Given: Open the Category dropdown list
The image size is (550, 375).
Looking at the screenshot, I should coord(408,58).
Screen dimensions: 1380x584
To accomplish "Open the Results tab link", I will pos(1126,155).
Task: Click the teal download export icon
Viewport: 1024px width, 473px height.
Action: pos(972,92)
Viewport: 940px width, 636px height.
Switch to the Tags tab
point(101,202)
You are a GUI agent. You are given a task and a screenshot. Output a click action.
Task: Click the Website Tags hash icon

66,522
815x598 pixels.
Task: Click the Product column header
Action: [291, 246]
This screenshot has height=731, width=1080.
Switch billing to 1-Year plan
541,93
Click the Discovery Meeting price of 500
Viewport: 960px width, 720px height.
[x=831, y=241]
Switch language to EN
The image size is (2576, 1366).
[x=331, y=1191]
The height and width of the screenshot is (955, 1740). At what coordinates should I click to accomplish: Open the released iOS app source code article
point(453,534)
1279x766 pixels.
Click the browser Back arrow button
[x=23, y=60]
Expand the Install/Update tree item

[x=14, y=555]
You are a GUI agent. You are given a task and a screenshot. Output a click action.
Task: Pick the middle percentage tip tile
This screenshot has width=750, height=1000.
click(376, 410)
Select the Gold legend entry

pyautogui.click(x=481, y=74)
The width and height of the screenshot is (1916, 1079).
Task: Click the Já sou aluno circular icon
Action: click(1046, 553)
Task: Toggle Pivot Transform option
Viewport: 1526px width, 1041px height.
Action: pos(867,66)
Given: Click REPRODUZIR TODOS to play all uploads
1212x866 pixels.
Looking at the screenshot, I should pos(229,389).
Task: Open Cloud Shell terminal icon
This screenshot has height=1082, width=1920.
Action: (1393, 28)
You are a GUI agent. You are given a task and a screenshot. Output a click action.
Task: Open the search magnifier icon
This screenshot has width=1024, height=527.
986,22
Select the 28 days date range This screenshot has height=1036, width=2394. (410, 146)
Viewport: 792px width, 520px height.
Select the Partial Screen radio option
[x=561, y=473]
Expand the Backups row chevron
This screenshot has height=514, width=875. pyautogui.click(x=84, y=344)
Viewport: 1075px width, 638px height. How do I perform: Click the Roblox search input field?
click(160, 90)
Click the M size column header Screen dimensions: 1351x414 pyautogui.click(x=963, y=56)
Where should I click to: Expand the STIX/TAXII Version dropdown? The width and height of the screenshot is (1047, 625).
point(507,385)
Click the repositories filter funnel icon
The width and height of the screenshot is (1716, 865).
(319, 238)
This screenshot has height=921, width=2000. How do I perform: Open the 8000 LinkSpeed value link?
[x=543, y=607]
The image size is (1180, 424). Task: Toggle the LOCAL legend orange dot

_ _ _

Short problem:
Reproduce every one of the entries above word for word, keeping each line as it stands.

Worked solution:
Given: Open the Category dropdown list
The image size is (550, 375).
Looking at the screenshot, I should coord(408,58).
Screen dimensions: 1380x584
To accomplish "Open the Results tab link", I will pos(1126,155).
Task: Click the teal download export icon
Viewport: 1024px width, 473px height.
Action: pos(972,92)
Viewport: 940px width, 636px height.
Switch to the Tags tab
point(101,202)
You are a GUI agent. You are given a task and a screenshot. Output a click action.
Task: Click the Website Tags hash icon

66,522
815x598 pixels.
Task: Click the Product column header
Action: [291, 246]
This screenshot has height=731, width=1080.
Switch billing to 1-Year plan
541,93
Click the Discovery Meeting price of 500
Viewport: 960px width, 720px height.
[x=831, y=241]
Switch language to EN
The image size is (2576, 1366).
[x=331, y=1191]
The height and width of the screenshot is (955, 1740). At what coordinates should I click to accomplish: Open the released iOS app source code article
point(453,534)
1279x766 pixels.
Click the browser Back arrow button
[x=23, y=60]
Expand the Install/Update tree item

[x=14, y=555]
You are a GUI agent. You are given a task and a screenshot. Output a click action.
Task: Pick the middle percentage tip tile
This screenshot has width=750, height=1000.
click(376, 410)
Select the Gold legend entry

pyautogui.click(x=481, y=74)
The width and height of the screenshot is (1916, 1079).
Task: Click the Já sou aluno circular icon
Action: click(1046, 553)
Task: Toggle Pivot Transform option
Viewport: 1526px width, 1041px height.
Action: pos(867,66)
Given: Click REPRODUZIR TODOS to play all uploads
1212x866 pixels.
Looking at the screenshot, I should pos(229,389).
Task: Open Cloud Shell terminal icon
This screenshot has height=1082, width=1920.
Action: (1393, 28)
You are a GUI agent. You are given a task and a screenshot. Output a click action.
Task: Open the search magnifier icon
This screenshot has width=1024, height=527.
986,22
Select the 28 days date range This screenshot has height=1036, width=2394. (410, 146)
Viewport: 792px width, 520px height.
Select the Partial Screen radio option
[x=561, y=473]
Expand the Backups row chevron
This screenshot has height=514, width=875. pyautogui.click(x=84, y=344)
Viewport: 1075px width, 638px height. How do I perform: Click the Roblox search input field?
click(160, 90)
Click the M size column header Screen dimensions: 1351x414 pyautogui.click(x=963, y=56)
Where should I click to: Expand the STIX/TAXII Version dropdown? The width and height of the screenshot is (1047, 625).
point(507,385)
Click the repositories filter funnel icon
The width and height of the screenshot is (1716, 865).
(319, 238)
This screenshot has height=921, width=2000. How do I perform: Open the 8000 LinkSpeed value link?
[x=543, y=607]
The image size is (1180, 424). Task: Toggle the LOCAL legend orange dot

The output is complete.